だから、それでいいんだ。今まで通り関われなくて。それは、いつか来るはずだった未来への前払いだから。
「こんなこと言うのは無責任かも知れないけど、最後にどうしても言っておきたいんだ。……聞いて、くれるか?」
懸命に涙を拭う真澄が、弱々しく頷いたのを確認して、頭の中で組み立てていた台詞を、吐き出す。
「――――――――――――――」
泣きじゃくる真澄を教室内に残して、後ろ手に扉を閉める。今まで、どんなときも一番近くにいてくれた人を泣かせてしまった罪悪感で、肺腑がよじれる。
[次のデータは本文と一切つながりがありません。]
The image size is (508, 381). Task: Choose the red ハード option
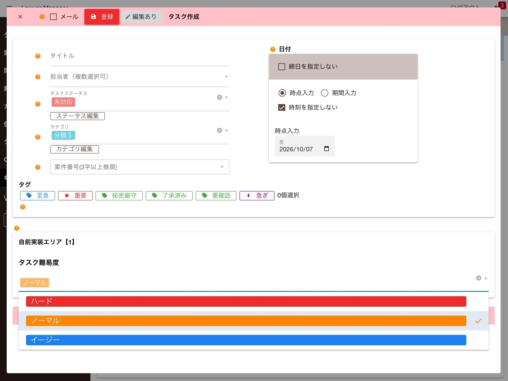(246, 301)
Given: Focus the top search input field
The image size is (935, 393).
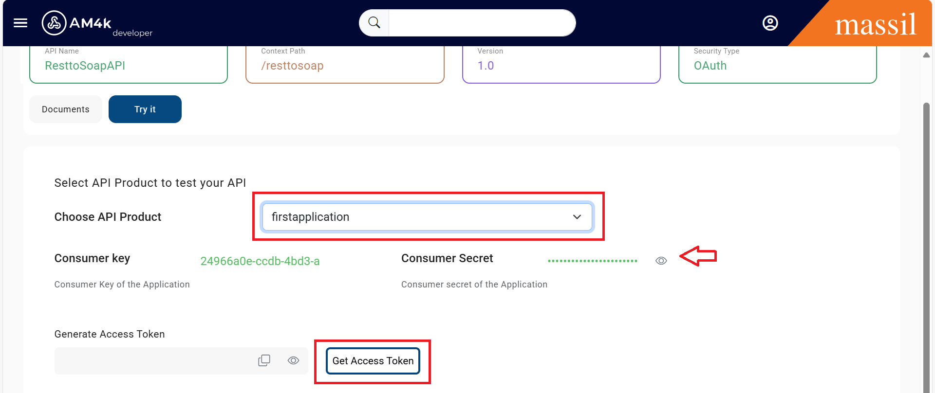Looking at the screenshot, I should pyautogui.click(x=481, y=23).
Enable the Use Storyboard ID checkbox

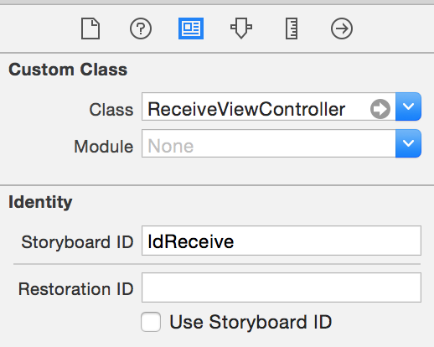[x=151, y=322]
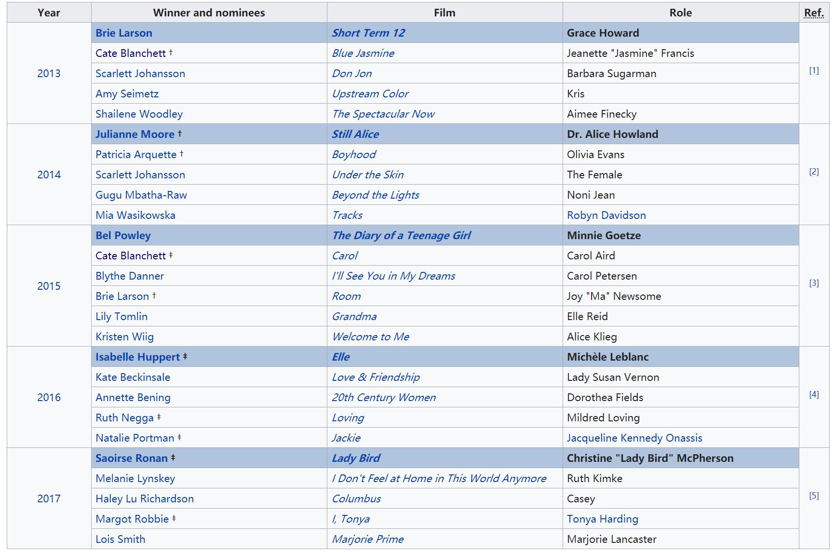Image resolution: width=835 pixels, height=552 pixels.
Task: Open I Don't Feel at Home film link
Action: [x=439, y=478]
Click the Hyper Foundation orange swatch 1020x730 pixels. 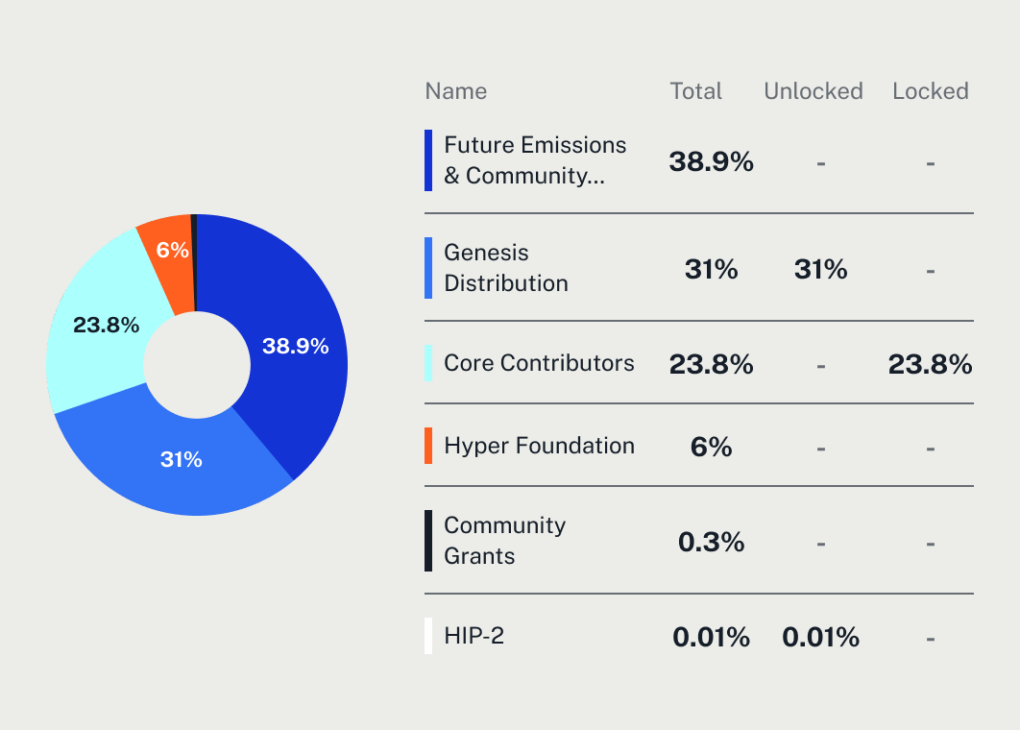coord(428,446)
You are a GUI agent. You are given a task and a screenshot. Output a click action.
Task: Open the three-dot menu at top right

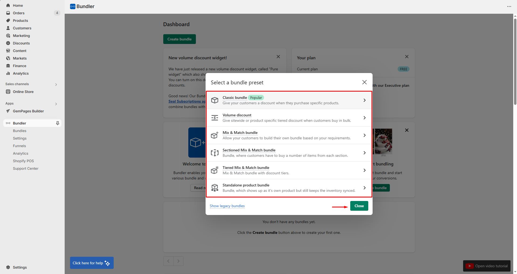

それでも、前に進まなきゃ。真澄にも、蜜柑さんにも、小夜子にも、好きになって良かったと、思ってもらえるように。ここで立ち止まってはいられない。ちゃんと、前に進んでみせる。歩いていってみせる。些細なことで立ち止まって、逃げ出すのはもうやめたから。
あの時、目を覚ましてもらったから。
それでも、そんな決意とは裏腹に、足が動かない。真澄と道を違えるのが、辛い。感じていた温もりが消えるのが、怖い。
扉に背を預けて、何度か呼吸を繰り返す。もう、大丈夫だ。
決別の意味も込めて、さっきの言葉をもう一度呟いた。